What is being asked
Present every line of the records below as a Markdown table with two columns, "Row" for the row number and "Line" for the line, and omit blank lines.

(Data records)
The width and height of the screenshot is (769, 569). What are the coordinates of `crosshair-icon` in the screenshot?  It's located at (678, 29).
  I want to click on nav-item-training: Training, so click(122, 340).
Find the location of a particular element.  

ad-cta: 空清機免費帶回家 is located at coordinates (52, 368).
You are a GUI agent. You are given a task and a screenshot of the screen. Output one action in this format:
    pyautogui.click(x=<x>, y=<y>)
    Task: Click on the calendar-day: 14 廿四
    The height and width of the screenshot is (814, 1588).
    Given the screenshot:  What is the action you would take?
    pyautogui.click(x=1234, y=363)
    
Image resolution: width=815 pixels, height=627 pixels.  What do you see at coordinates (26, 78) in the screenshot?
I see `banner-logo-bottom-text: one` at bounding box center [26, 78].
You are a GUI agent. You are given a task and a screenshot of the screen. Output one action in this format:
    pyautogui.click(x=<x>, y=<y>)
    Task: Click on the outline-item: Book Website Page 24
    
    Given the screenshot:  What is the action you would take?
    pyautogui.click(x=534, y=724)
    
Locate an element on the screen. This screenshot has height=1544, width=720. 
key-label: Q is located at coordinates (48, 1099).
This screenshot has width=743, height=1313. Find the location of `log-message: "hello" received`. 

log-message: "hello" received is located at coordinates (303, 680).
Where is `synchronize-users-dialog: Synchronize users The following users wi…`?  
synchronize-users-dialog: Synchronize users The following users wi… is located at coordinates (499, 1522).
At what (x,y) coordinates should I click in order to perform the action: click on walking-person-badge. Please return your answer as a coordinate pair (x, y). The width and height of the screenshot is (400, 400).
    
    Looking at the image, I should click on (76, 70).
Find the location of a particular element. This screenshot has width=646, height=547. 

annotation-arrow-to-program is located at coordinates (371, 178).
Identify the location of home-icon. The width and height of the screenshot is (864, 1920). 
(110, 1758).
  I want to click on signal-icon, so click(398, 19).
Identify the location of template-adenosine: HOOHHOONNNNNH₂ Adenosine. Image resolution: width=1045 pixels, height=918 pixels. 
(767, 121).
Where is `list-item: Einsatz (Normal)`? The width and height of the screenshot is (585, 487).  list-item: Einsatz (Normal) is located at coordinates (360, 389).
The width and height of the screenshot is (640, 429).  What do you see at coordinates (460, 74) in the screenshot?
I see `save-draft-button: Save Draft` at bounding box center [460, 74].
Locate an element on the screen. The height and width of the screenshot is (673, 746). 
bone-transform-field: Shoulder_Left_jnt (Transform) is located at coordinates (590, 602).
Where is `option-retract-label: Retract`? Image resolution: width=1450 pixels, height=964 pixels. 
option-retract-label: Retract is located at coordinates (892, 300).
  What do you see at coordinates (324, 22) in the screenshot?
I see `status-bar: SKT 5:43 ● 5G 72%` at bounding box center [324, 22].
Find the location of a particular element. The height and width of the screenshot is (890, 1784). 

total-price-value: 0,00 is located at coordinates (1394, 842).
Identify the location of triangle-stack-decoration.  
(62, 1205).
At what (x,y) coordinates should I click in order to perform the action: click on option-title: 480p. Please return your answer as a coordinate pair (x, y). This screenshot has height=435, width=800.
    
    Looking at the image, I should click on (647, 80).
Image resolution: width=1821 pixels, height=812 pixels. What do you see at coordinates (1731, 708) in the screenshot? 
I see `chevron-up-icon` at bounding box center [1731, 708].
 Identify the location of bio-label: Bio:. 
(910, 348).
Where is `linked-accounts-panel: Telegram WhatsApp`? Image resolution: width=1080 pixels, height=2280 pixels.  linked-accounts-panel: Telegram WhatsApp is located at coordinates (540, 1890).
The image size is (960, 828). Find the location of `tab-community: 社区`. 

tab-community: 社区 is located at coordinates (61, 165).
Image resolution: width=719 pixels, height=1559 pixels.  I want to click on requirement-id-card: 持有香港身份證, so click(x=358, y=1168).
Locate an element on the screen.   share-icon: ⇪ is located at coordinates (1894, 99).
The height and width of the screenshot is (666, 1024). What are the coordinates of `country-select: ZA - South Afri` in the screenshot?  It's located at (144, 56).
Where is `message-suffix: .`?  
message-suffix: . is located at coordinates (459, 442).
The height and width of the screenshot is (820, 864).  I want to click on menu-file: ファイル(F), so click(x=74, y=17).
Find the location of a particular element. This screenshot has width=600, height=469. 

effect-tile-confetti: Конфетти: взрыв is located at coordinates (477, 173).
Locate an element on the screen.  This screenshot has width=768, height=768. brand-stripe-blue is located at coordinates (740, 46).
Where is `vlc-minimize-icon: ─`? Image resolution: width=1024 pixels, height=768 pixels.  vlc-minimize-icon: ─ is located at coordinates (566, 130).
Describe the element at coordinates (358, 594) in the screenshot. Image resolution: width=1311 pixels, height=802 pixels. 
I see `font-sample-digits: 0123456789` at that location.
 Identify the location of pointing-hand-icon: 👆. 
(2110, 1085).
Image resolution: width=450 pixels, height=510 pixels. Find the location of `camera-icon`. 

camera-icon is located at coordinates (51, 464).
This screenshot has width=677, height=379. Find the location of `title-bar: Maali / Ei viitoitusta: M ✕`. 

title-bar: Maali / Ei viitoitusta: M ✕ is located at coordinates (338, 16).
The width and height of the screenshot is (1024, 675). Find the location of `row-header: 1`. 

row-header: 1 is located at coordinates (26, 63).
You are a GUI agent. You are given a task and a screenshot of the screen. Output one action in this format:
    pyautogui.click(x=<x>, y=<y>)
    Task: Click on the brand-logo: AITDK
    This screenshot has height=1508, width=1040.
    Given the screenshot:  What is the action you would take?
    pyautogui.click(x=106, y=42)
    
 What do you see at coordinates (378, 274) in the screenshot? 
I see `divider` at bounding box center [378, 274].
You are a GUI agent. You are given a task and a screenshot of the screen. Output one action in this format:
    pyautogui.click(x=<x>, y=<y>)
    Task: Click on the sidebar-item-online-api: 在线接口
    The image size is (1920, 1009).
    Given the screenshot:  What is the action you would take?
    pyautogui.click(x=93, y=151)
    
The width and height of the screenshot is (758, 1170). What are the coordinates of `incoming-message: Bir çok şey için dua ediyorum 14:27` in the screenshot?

Solution below
| Row | Line |
|---|---|
| 1 | The width and height of the screenshot is (769, 569). What are the coordinates of `crosshair-icon` in the screenshot?  It's located at (678, 29). |
| 2 |   I want to click on nav-item-training: Training, so click(122, 340). |
| 3 | Find the location of a particular element.   |
| 4 | ad-cta: 空清機免費帶回家 is located at coordinates (52, 368). |
| 5 | You are a GUI agent. You are given a task and a screenshot of the screen. Output one action in this format: |
| 6 |     pyautogui.click(x=<x>, y=<y>) |
| 7 |     Task: Click on the calendar-day: 14 廿四 |
| 8 |     The height and width of the screenshot is (814, 1588). |
| 9 |     Given the screenshot:  What is the action you would take? |
| 10 |     pyautogui.click(x=1234, y=363) |
| 11 | Image resolution: width=815 pixels, height=627 pixels.  What do you see at coordinates (26, 78) in the screenshot? |
| 12 | I see `banner-logo-bottom-text: one` at bounding box center [26, 78]. |
| 13 | You are a GUI agent. You are given a task and a screenshot of the screen. Output one action in this format: |
| 14 |     pyautogui.click(x=<x>, y=<y>) |
| 15 |     Task: Click on the outline-item: Book Website Page 24 |
| 16 |     Given the screenshot:  What is the action you would take? |
| 17 |     pyautogui.click(x=534, y=724) |
| 18 | Locate an element on the screen. This screenshot has height=1544, width=720.  |
| 19 | key-label: Q is located at coordinates (48, 1099). |
| 20 | This screenshot has width=743, height=1313. Find the location of `log-message: "hello" received`.  |
| 21 | log-message: "hello" received is located at coordinates (303, 680). |
| 22 | Where is `synchronize-users-dialog: Synchronize users The following users wi…`?   |
| 23 | synchronize-users-dialog: Synchronize users The following users wi… is located at coordinates (499, 1522). |
| 24 | At what (x,y) coordinates should I click in order to perform the action: click on walking-person-badge. Please return your answer as a coordinate pair (x, y). The width and height of the screenshot is (400, 400). |
| 25 |     Looking at the image, I should click on (76, 70). |
| 26 | Find the location of a particular element. This screenshot has width=646, height=547.  |
| 27 | annotation-arrow-to-program is located at coordinates (371, 178). |
| 28 | Identify the location of home-icon. The width and height of the screenshot is (864, 1920).  |
| 29 | (110, 1758). |
| 30 |   I want to click on signal-icon, so click(398, 19). |
| 31 | Identify the location of template-adenosine: HOOHHOONNNNNH₂ Adenosine. Image resolution: width=1045 pixels, height=918 pixels.  |
| 32 | (767, 121). |
| 33 | Where is `list-item: Einsatz (Normal)`? The width and height of the screenshot is (585, 487).  list-item: Einsatz (Normal) is located at coordinates (360, 389). |
| 34 | The width and height of the screenshot is (640, 429).  What do you see at coordinates (460, 74) in the screenshot? |
| 35 | I see `save-draft-button: Save Draft` at bounding box center [460, 74]. |
| 36 | Locate an element on the screen. The height and width of the screenshot is (673, 746).  |
| 37 | bone-transform-field: Shoulder_Left_jnt (Transform) is located at coordinates (590, 602). |
| 38 | Where is `option-retract-label: Retract`? Image resolution: width=1450 pixels, height=964 pixels.  |
| 39 | option-retract-label: Retract is located at coordinates (892, 300). |
| 40 |   What do you see at coordinates (324, 22) in the screenshot? |
| 41 | I see `status-bar: SKT 5:43 ● 5G 72%` at bounding box center [324, 22]. |
| 42 | Find the location of a particular element. The height and width of the screenshot is (890, 1784).  |
| 43 | total-price-value: 0,00 is located at coordinates (1394, 842). |
| 44 | Identify the location of triangle-stack-decoration.   |
| 45 | (62, 1205). |
| 46 | At what (x,y) coordinates should I click in order to perform the action: click on option-title: 480p. Please return your answer as a coordinate pair (x, y). This screenshot has height=435, width=800. |
| 47 |     Looking at the image, I should click on (647, 80). |
| 48 | Image resolution: width=1821 pixels, height=812 pixels. What do you see at coordinates (1731, 708) in the screenshot?  |
| 49 | I see `chevron-up-icon` at bounding box center [1731, 708]. |
| 50 |  Identify the location of bio-label: Bio:.  |
| 51 | (910, 348). |
| 52 | Where is `linked-accounts-panel: Telegram WhatsApp`? Image resolution: width=1080 pixels, height=2280 pixels.  linked-accounts-panel: Telegram WhatsApp is located at coordinates (540, 1890). |
| 53 | The image size is (960, 828). Find the location of `tab-community: 社区`.  |
| 54 | tab-community: 社区 is located at coordinates (61, 165). |
| 55 | Image resolution: width=719 pixels, height=1559 pixels.  I want to click on requirement-id-card: 持有香港身份證, so click(x=358, y=1168). |
| 56 | Locate an element on the screen.   share-icon: ⇪ is located at coordinates (1894, 99). |
| 57 | The height and width of the screenshot is (666, 1024). What are the coordinates of `country-select: ZA - South Afri` in the screenshot?  It's located at (144, 56). |
| 58 | Where is `message-suffix: .`?   |
| 59 | message-suffix: . is located at coordinates (459, 442). |
| 60 | The height and width of the screenshot is (820, 864).  I want to click on menu-file: ファイル(F), so click(x=74, y=17). |
| 61 | Find the location of a particular element. This screenshot has width=600, height=469.  |
| 62 | effect-tile-confetti: Конфетти: взрыв is located at coordinates (477, 173). |
| 63 | Locate an element on the screen.  This screenshot has width=768, height=768. brand-stripe-blue is located at coordinates (740, 46). |
| 64 | Where is `vlc-minimize-icon: ─`? Image resolution: width=1024 pixels, height=768 pixels.  vlc-minimize-icon: ─ is located at coordinates (566, 130). |
| 65 | Describe the element at coordinates (358, 594) in the screenshot. Image resolution: width=1311 pixels, height=802 pixels.  |
| 66 | I see `font-sample-digits: 0123456789` at that location. |
| 67 |  Identify the location of pointing-hand-icon: 👆.  |
| 68 | (2110, 1085). |
| 69 | Image resolution: width=450 pixels, height=510 pixels. Find the location of `camera-icon`.  |
| 70 | camera-icon is located at coordinates (51, 464). |
| 71 | This screenshot has width=677, height=379. Find the location of `title-bar: Maali / Ei viitoitusta: M ✕`.  |
| 72 | title-bar: Maali / Ei viitoitusta: M ✕ is located at coordinates (338, 16). |
| 73 | The width and height of the screenshot is (1024, 675). Find the location of `row-header: 1`.  |
| 74 | row-header: 1 is located at coordinates (26, 63). |
| 75 | You are a GUI agent. You are given a task and a screenshot of the screen. Output one action in this format: |
| 76 |     pyautogui.click(x=<x>, y=<y>) |
| 77 |     Task: Click on the brand-logo: AITDK |
| 78 |     This screenshot has height=1508, width=1040. |
| 79 |     Given the screenshot:  What is the action you would take? |
| 80 |     pyautogui.click(x=106, y=42) |
| 81 |  What do you see at coordinates (378, 274) in the screenshot?  |
| 82 | I see `divider` at bounding box center [378, 274]. |
| 83 | You are a GUI agent. You are given a task and a screenshot of the screen. Output one action in this format: |
| 84 |     pyautogui.click(x=<x>, y=<y>) |
| 85 |     Task: Click on the sidebar-item-online-api: 在线接口 |
| 86 |     The image size is (1920, 1009). |
| 87 |     Given the screenshot:  What is the action you would take? |
| 88 |     pyautogui.click(x=93, y=151) |
| 89 | The width and height of the screenshot is (758, 1170). What are the coordinates of `incoming-message: Bir çok şey için dua ediyorum 14:27` in the screenshot? |